And we were killing them.

Occasionally, that summer, I'd walk past a line of PETA protesters with their signs, "Why Cage Life?" and I would think, "Oh, you have no idea."

I suppose I would have been a failure as a farmer.

Farmers, of course, kill things all the time, without shedding a tear, unless of course they have to shoot their favorite horse or dog: Then they get all emotional.

But if those animals could talk or communicate with us, things might get a lot more complicated. 

About 15 years ago, I read Michael Pollan's book, Omnivore's Dilemma, and although he is no vegetarian, and ends his book with a wild boar hunt, and the dinner he made of his prey, I came away from that saying, "I can live without meat. Why bother eating animals?"

Eventually, I started back eating lobsters, who have no real face, and salmon, who are suicidal anyway, and then most fish. Once a year, I eat pork spare ribs. But mostly, I live on cereal, vegetables and stuff you grow in the soil, and haven't missed meat. It's a problem for my family, who is populated with superb cooks, but they have adjusted. I've had to formulate a rule so they know what they can cook if they want to include me: No barnyard animals.

I'm not opposed to eating deer, which are a classic example of populations without predators run amuck. But I haven't done it beyond tasting a venison horderve.

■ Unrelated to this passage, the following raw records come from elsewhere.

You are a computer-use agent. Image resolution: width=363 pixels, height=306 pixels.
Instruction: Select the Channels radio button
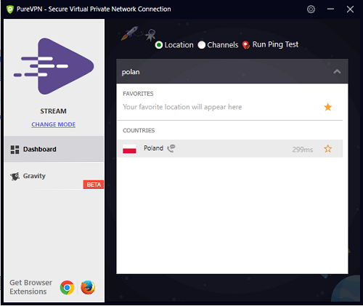(x=202, y=45)
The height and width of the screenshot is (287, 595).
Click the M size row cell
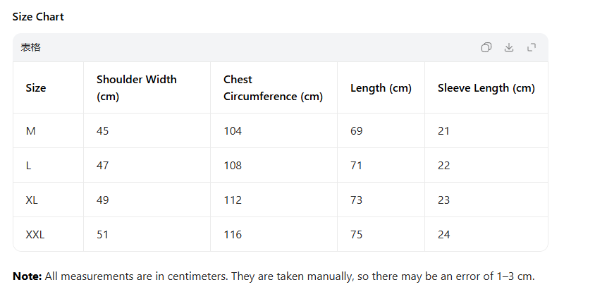(x=30, y=131)
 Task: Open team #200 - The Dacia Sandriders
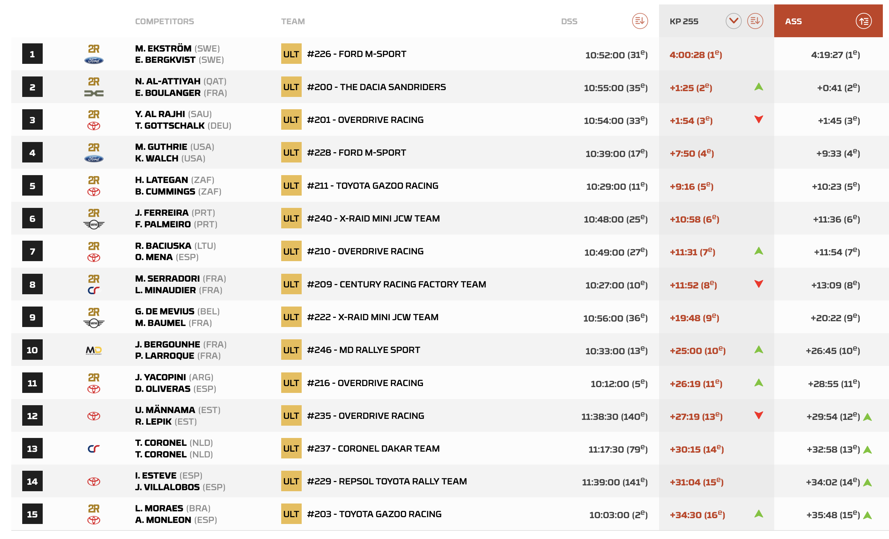pyautogui.click(x=376, y=87)
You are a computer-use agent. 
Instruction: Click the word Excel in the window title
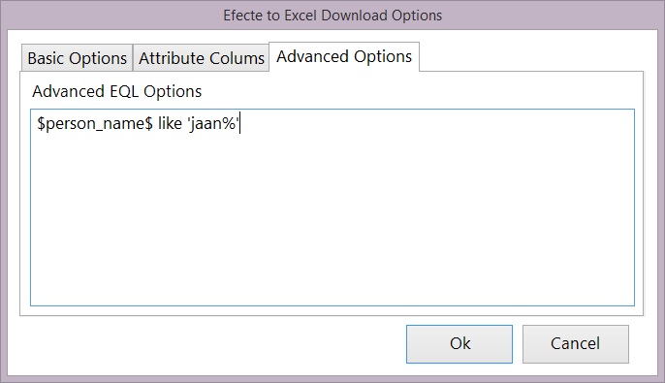(x=301, y=16)
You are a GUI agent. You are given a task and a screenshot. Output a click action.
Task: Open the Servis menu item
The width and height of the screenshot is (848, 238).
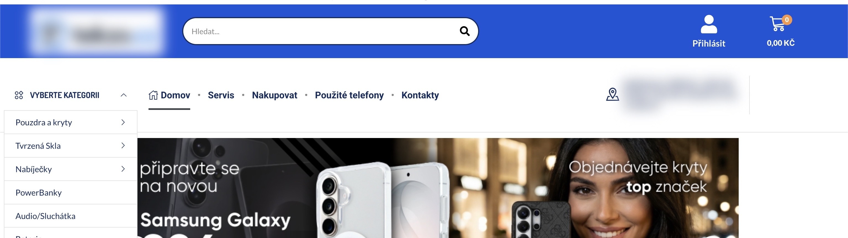[x=221, y=95]
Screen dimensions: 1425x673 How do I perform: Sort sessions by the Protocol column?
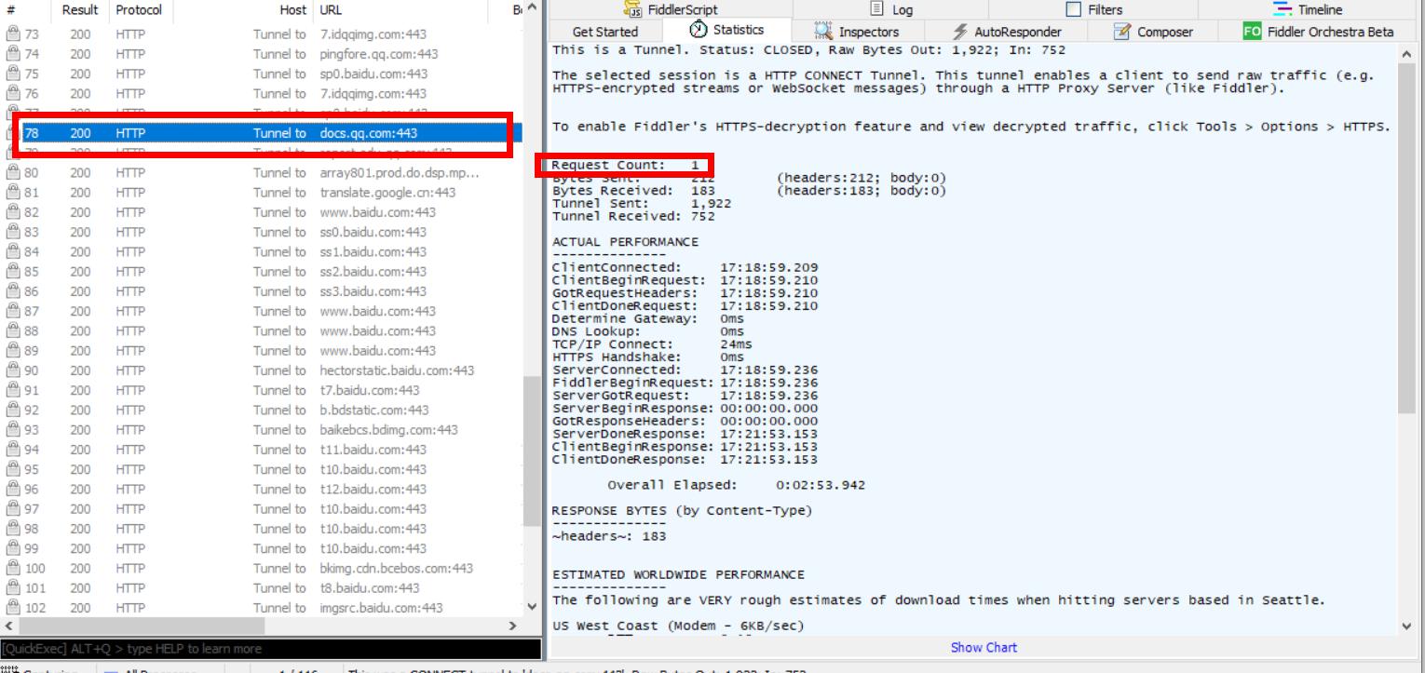tap(139, 10)
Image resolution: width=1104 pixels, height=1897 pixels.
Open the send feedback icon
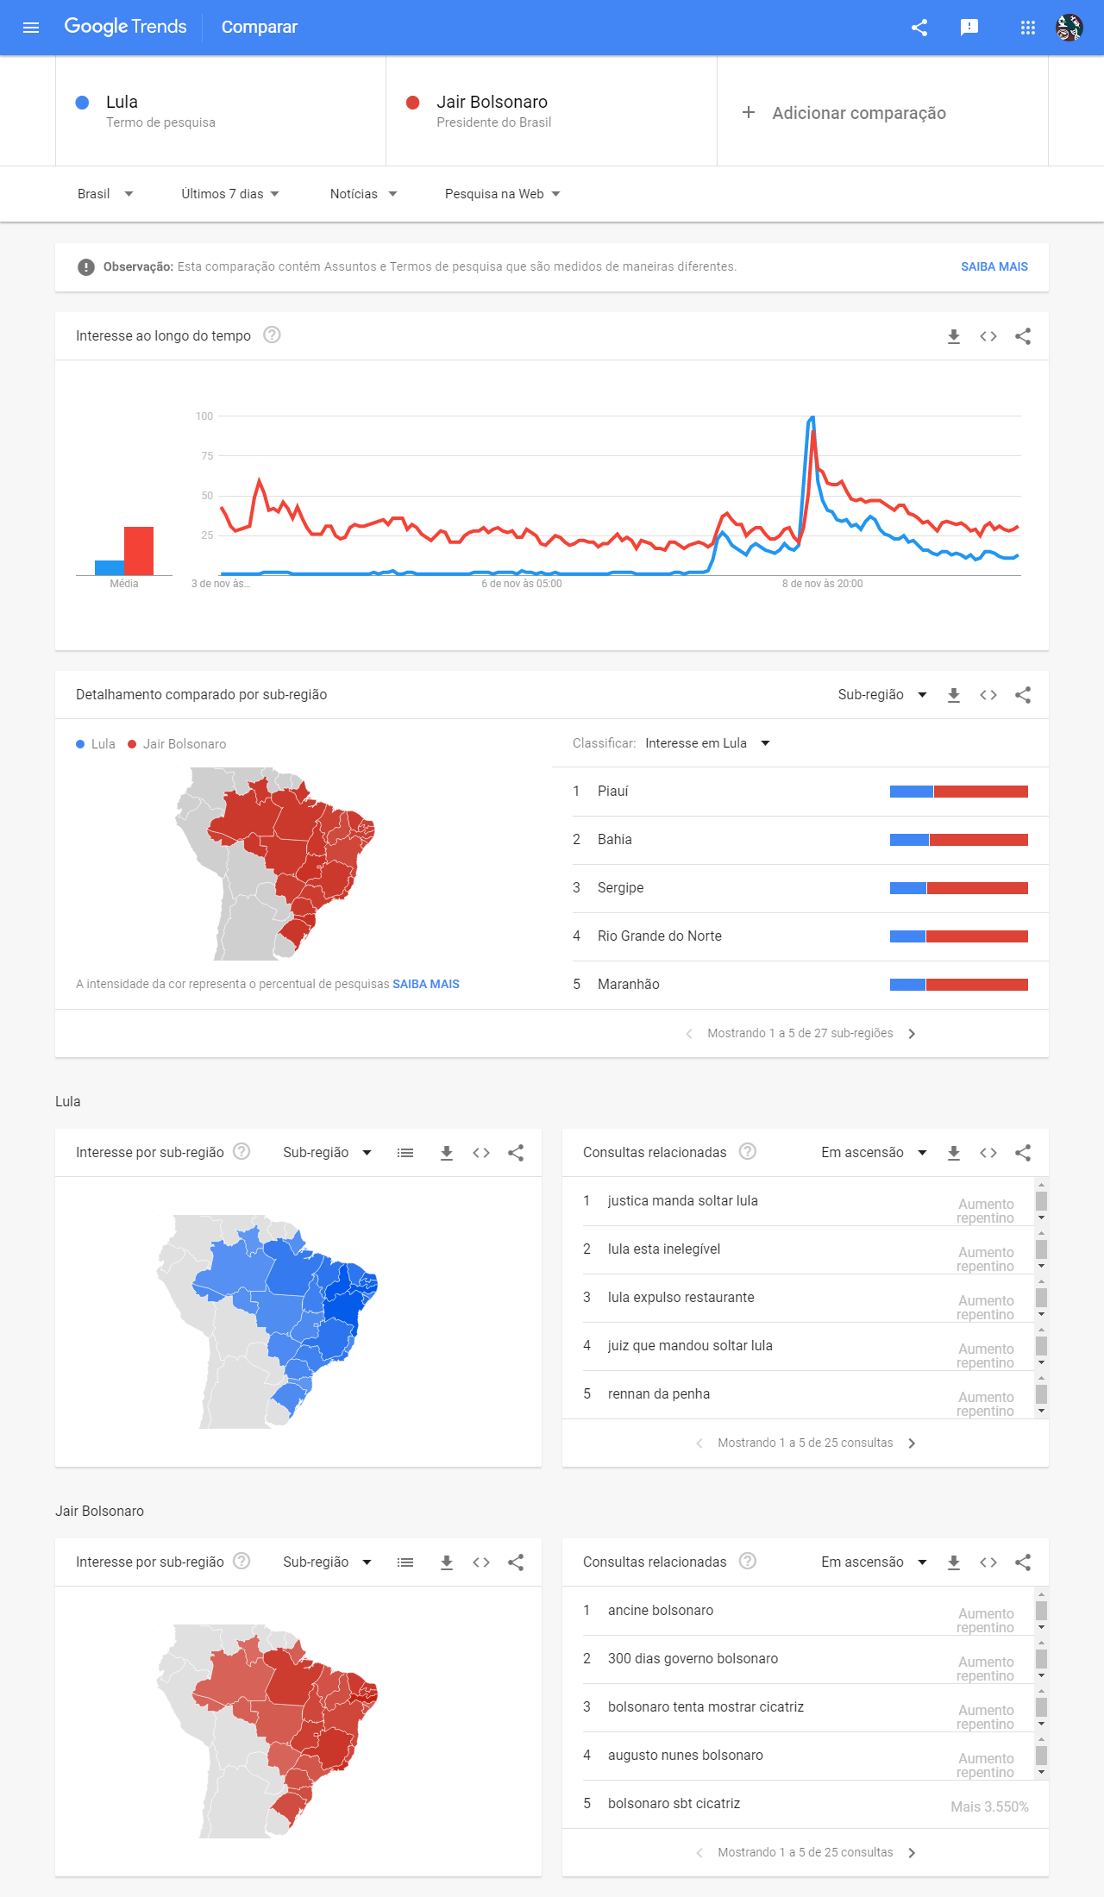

But certain stories have driven home the point about animals. Beryl Markham's stunning 1942 book, West With the Night,  tells of how she acted as a bush pilot, taking off in a small airplane in Kenya to find bull elephants with big tusks so rich Americans, like Teddy Roosevelt on safari could shoot them. She did that until she realized whenever she flew overhead, the elephants would quickly form a circle, all facing inward so the tusks were not visible from above.

"They are protecting their bulls, concealing those big tusks!" Markham said, "They know why I'm up here. They connect the airplane to the hunters who follow it!" she realized to her horror. She landed her plane and quit, refusing to take part in the murder of any animal that smart.



But does an animal have to be that smart for us to want to not kill it, gut it and turn its brain fluid into transmission oil, glue or lamplighter fluid? 

Are we unsympathetic to the dumb animals but willing to spare the smart ones?



They are all "sentient," aren't they?

Like those dumb lab rats, they want to live.